» 必須課題
1) 鬼泪山の山砂採取をめぐる文章を読み、次の問いに答えよ。
(a) 2008年、山砂業者は鬼泪山から何トンの山砂採取を計画したか。
(b) 「鬼泪山の国有林を守る市民の会」が結成されたのはいつか。
(c) 2010年11月に県に出された「土砂採取対策審議会報告書」の会長は誰か。
2) 抽出した行のうち、「Select the top bolt hole on flange」を含む行に始まり「pos(186,208)」を含む行に終わる部分を、両端の行も含めてそのまま返すこと。画像は答えに入れないこと。

» 読解文
鹿野山にはマザー牧場や、佐貫から大多喜に向かう街道筋の宿場町として栄えた神野寺があり、神社、仏閣が多く存在しています。

ここは以前から山砂採取を求める業者と反対する市民で揺れてきました。南房総の里山では良質の山砂が取れ、これまでに首都圏のビル建設、東京湾の埋め立てやアクアライン建設を支えてきました。
その結果、鹿野山域では浅間山が消失し、その次として国有林が広がる鬼泪山が狙われていたということです。

2008年、山砂業者が鬼泪山から1億トンの山砂採取を計画。
2009年1月「鬼泪山の国有林を守る市民の会」が結成。
  鬼泪山の現地調査、湧水調査などを実施。2010年には1万筆の書名を集め、県に提出。

そして2010年11月に県に出された「土砂採取対策審議会報告書」(会長の渡邉勉千葉工業大学教授)には、次のように書かれました。(要旨で紹介)

「砂利需要が低迷している現状や、千葉県の発展に関連の深い公共性の高いプロジェクトが見当たらないことから、現時点では県の国有林からの山砂採取の基本的考えを見直す状況に無い。
 また山砂採取のためにひとたび山を掘削すると、地盤の改変により地盤・森林・景観など今までバランスの取れていた自然環境が崩れることになり、元の環境に回復することは至難の業となります。
 我々の世代、孫、ひ孫の時代のみならず、後世にわたって環境との共存を図り、持続可能な自然や社会を築いていく方策が求められています」

これを受けて県は土砂採取を認めないと発表。
鬼泪山の自然を守ろうと活動してこられた市民のみなさん、おめでとうございます。

さて全国に砂が採取され荒廃した山が見られます。環境修復はすすみません。
今後、山砂採取については事前に環境への影響を十分に検討していただきたいと思いました。

» 抽出した行
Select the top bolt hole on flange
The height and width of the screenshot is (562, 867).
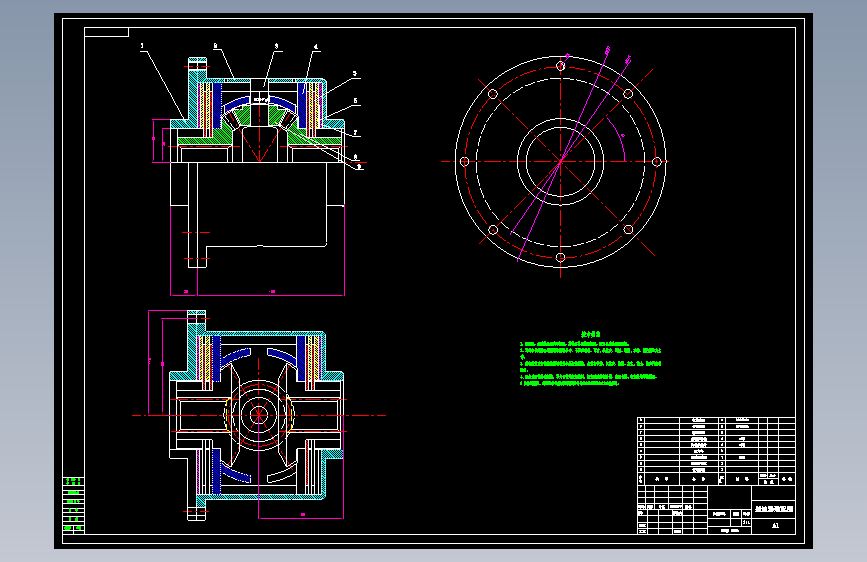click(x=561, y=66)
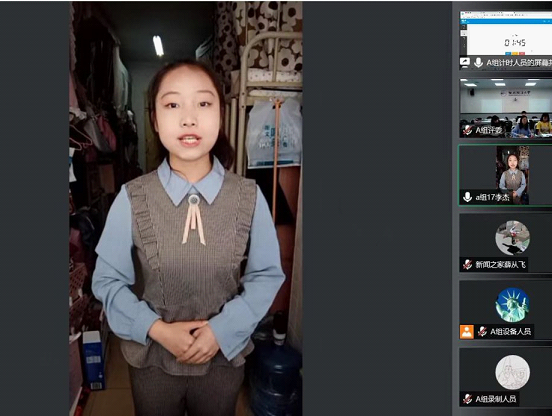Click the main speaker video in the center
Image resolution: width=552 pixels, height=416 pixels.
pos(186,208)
...
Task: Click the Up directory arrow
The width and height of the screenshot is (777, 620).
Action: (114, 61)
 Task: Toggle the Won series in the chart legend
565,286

» 練習問題の解答
1)
(a) 1億トン
(b) 2009年1月
(c) 渡邉勉千葉工業大学教授

2)
Select the top bolt hole on flange
The height and width of the screenshot is (562, 867).
click(x=561, y=66)
Click the main speaker video in the center
Image resolution: width=552 pixels, height=416 pixels.
pos(186,208)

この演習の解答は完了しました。